[What is being asked] Reproduce the following entries exactly, leaving nothing out.

[Data shown]
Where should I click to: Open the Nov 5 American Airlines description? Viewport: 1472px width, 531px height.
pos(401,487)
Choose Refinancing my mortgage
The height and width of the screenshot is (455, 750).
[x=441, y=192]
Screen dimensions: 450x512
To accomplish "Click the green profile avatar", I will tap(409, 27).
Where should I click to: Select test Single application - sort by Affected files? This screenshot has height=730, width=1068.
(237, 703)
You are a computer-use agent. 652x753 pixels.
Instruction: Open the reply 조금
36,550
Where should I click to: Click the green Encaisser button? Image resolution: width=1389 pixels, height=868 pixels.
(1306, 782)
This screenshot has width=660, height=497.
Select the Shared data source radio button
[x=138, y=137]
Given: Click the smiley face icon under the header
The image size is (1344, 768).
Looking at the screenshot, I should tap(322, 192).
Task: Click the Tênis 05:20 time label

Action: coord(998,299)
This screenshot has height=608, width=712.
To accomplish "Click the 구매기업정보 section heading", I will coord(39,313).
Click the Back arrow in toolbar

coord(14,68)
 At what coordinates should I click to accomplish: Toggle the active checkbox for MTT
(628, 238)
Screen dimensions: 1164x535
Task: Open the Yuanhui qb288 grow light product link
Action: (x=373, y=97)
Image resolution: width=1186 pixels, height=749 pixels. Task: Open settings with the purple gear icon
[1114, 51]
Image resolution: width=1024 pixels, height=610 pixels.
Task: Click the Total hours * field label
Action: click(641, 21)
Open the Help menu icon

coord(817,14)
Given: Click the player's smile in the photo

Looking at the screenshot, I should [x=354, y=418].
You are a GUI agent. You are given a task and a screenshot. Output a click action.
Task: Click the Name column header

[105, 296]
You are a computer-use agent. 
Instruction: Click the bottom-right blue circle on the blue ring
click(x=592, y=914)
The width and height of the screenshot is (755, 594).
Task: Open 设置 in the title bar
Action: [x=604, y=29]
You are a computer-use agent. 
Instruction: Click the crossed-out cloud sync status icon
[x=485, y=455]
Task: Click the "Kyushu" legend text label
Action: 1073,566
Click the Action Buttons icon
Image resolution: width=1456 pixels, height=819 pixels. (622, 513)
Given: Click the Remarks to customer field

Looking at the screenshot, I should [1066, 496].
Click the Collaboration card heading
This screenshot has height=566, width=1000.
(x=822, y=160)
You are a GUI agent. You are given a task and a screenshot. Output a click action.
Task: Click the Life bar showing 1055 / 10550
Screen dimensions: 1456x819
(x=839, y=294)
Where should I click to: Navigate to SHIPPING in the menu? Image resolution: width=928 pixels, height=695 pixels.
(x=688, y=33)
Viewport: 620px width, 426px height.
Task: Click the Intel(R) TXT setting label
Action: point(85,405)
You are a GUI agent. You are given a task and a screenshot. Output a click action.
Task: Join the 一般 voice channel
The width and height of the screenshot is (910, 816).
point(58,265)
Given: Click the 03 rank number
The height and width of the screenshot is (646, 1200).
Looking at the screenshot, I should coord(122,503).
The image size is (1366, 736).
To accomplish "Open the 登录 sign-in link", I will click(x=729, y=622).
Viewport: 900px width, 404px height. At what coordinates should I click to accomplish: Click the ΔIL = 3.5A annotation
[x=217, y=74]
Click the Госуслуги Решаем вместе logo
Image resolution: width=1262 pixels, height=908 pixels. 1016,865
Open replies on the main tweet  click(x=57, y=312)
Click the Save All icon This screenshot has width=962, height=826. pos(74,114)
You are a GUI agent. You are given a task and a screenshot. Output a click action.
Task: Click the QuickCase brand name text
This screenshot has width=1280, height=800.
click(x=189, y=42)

[Answer space]
Where should I click to: Open the Nov 5 American Airlines description? Viewport: 1472px width, 531px height.
pos(401,487)
Choose Refinancing my mortgage
The height and width of the screenshot is (455, 750).
[x=441, y=192]
Screen dimensions: 450x512
To accomplish "Click the green profile avatar", I will tap(409, 27).
Where should I click to: Select test Single application - sort by Affected files? This screenshot has height=730, width=1068.
(237, 703)
You are a computer-use agent. 652x753 pixels.
Instruction: Open the reply 조금
36,550
Where should I click to: Click the green Encaisser button? Image resolution: width=1389 pixels, height=868 pixels.
(1306, 782)
This screenshot has width=660, height=497.
Select the Shared data source radio button
[x=138, y=137]
Given: Click the smiley face icon under the header
The image size is (1344, 768).
Looking at the screenshot, I should tap(322, 192).
Task: Click the Tênis 05:20 time label

Action: coord(998,299)
This screenshot has height=608, width=712.
To accomplish "Click the 구매기업정보 section heading", I will coord(39,313).
Click the Back arrow in toolbar

coord(14,68)
 At what coordinates should I click to accomplish: Toggle the active checkbox for MTT
(628, 238)
Screen dimensions: 1164x535
Task: Open the Yuanhui qb288 grow light product link
Action: (x=373, y=97)
Image resolution: width=1186 pixels, height=749 pixels. Task: Open settings with the purple gear icon
[1114, 51]
Image resolution: width=1024 pixels, height=610 pixels.
Task: Click the Total hours * field label
Action: click(641, 21)
Open the Help menu icon

coord(817,14)
Given: Click the player's smile in the photo

Looking at the screenshot, I should [x=354, y=418].
You are a GUI agent. You are given a task and a screenshot. Output a click action.
Task: Click the Name column header

[105, 296]
You are a computer-use agent. 
Instruction: Click the bottom-right blue circle on the blue ring
click(x=592, y=914)
The width and height of the screenshot is (755, 594).
Task: Open 设置 in the title bar
Action: [x=604, y=29]
You are a computer-use agent. 
Instruction: Click the crossed-out cloud sync status icon
[x=485, y=455]
Task: Click the "Kyushu" legend text label
Action: 1073,566
Click the Action Buttons icon
Image resolution: width=1456 pixels, height=819 pixels. (622, 513)
Given: Click the Remarks to customer field

Looking at the screenshot, I should [1066, 496].
Click the Collaboration card heading
This screenshot has height=566, width=1000.
(x=822, y=160)
You are a GUI agent. You are given a task and a screenshot. Output a click action.
Task: Click the Life bar showing 1055 / 10550
Screen dimensions: 1456x819
(x=839, y=294)
Where should I click to: Navigate to SHIPPING in the menu? Image resolution: width=928 pixels, height=695 pixels.
(x=688, y=33)
Viewport: 620px width, 426px height.
Task: Click the Intel(R) TXT setting label
Action: point(85,405)
You are a GUI agent. You are given a task and a screenshot. Output a click action.
Task: Join the 一般 voice channel
The width and height of the screenshot is (910, 816).
point(58,265)
Given: Click the 03 rank number
The height and width of the screenshot is (646, 1200).
Looking at the screenshot, I should coord(122,503).
The image size is (1366, 736).
To accomplish "Open the 登录 sign-in link", I will click(x=729, y=622).
Viewport: 900px width, 404px height. At what coordinates should I click to accomplish: Click the ΔIL = 3.5A annotation
[x=217, y=74]
Click the Госуслуги Решаем вместе logo
Image resolution: width=1262 pixels, height=908 pixels. 1016,865
Open replies on the main tweet  click(x=57, y=312)
Click the Save All icon This screenshot has width=962, height=826. pos(74,114)
You are a GUI agent. You are given a task and a screenshot. Output a click action.
Task: Click the QuickCase brand name text
This screenshot has width=1280, height=800.
click(x=189, y=42)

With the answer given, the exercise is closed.